AMORY – Limited personal identification data belonging to some patients who were seen at Amory Physician Practice Management during the past five years was transferred out of the organization in a criminal cyber attack by a foreign-based intruder, according to a press release from Gilmore Memorial Regional Medical Center.
The transferred information did not include any medical information or credit card information, but it did include names, addresses, birthdates, telephone numbers and social security numbers.
Gilmore is taking the security and confidentiality of private patient information very seriously and sincerely regrets any concern or inconvenience this event may cause for its patients.

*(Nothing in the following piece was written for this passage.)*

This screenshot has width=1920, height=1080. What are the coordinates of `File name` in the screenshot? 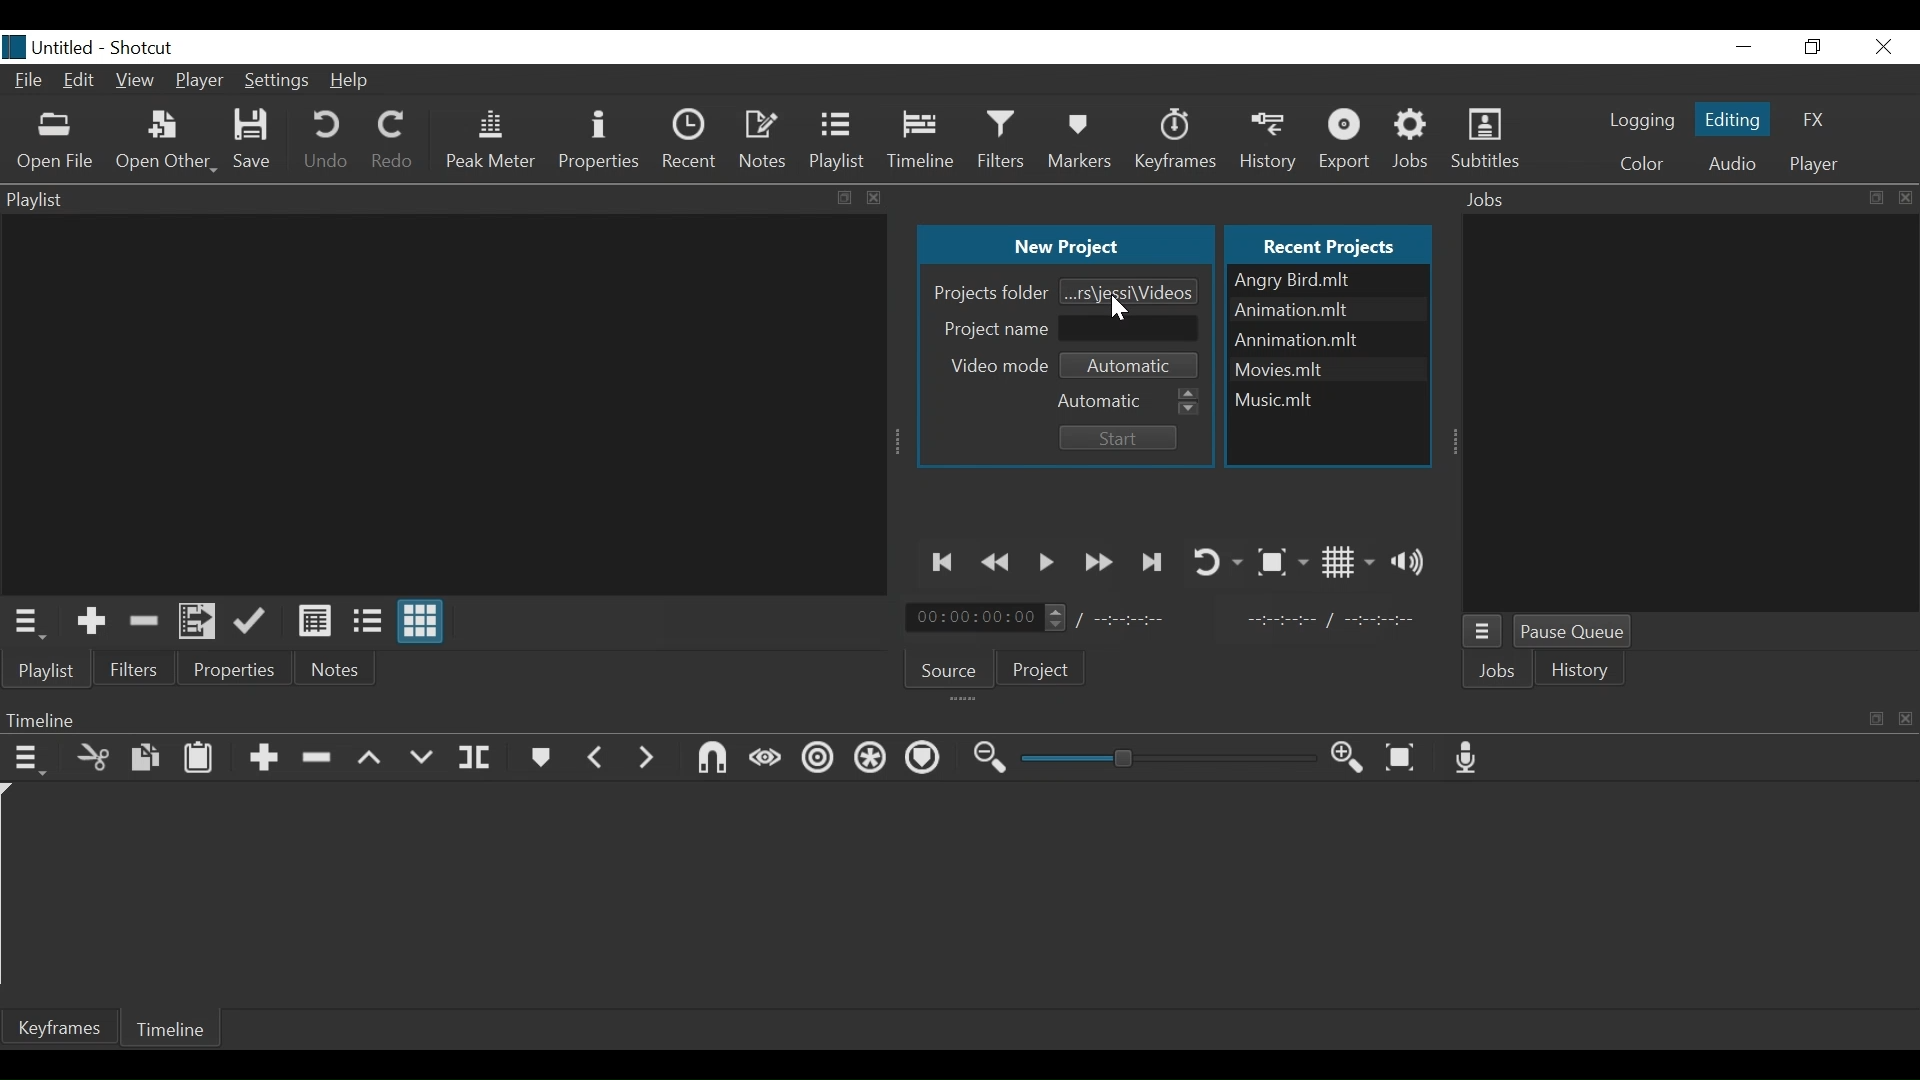 It's located at (1329, 367).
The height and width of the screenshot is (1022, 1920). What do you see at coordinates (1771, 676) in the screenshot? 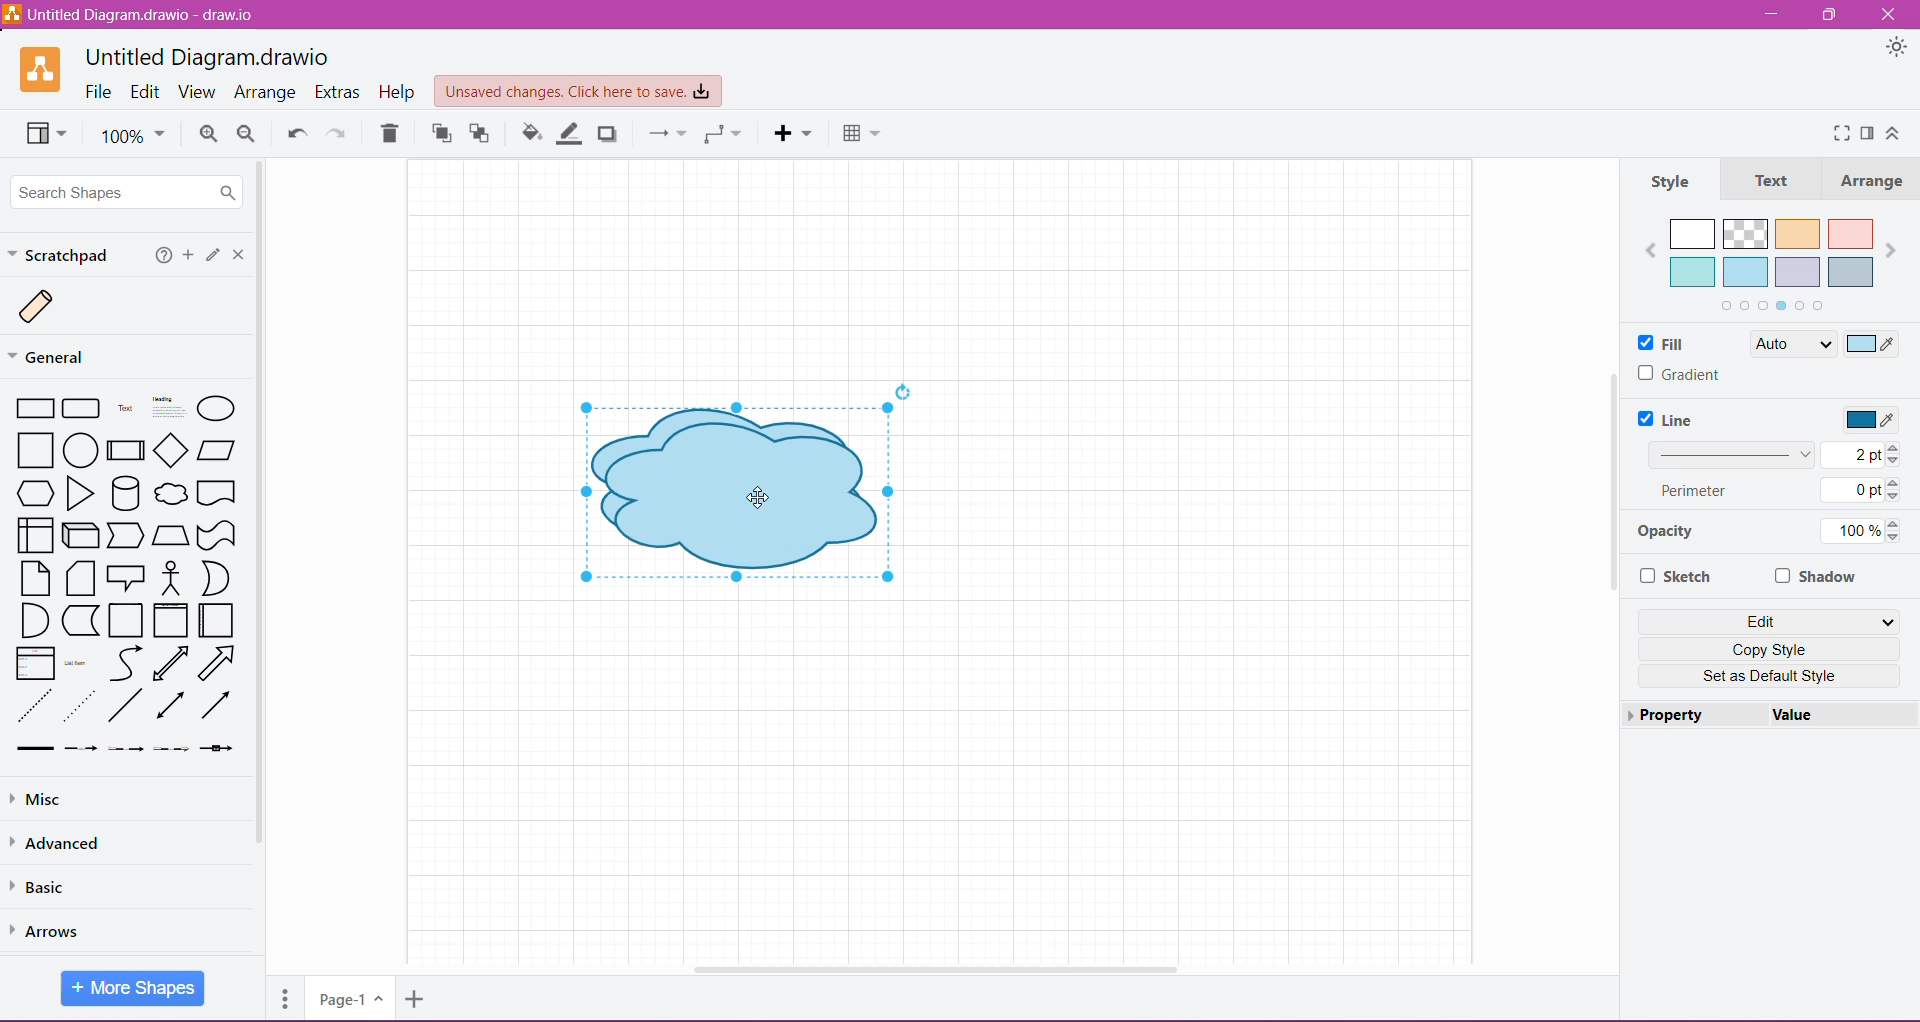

Though the hospital has no reason to believe that this data would ever be used, all affected patients are being notified by letter and offered free identity theft protection.
The organization believes the intruder was a foreign-based group out of China that was likely looking for intellectual property. The intruder used highly sophisticated methods to bypass security systems. The intruder has been eradicated and applications have been deployed to protect against future attacks.
A statement released by Gilmore’s parent company, Community Health Services, states the computer network is believed to have been targeted by criminal cyber attacks in April and June 2014 and 4.5 million individuals may have been targeted.
The company, which operates 12 hospitals in Mississippi, is working with federal law enforcement authorities in their investigation and will support prosecution of those responsible for this attack.
Many American companies and organizations have been victimized by foreign-based cyber intrusions.
“It is up to the Federal Government to create a national cyber defense that can prevent this type of criminal invasion from happening in the future,” the company statement said.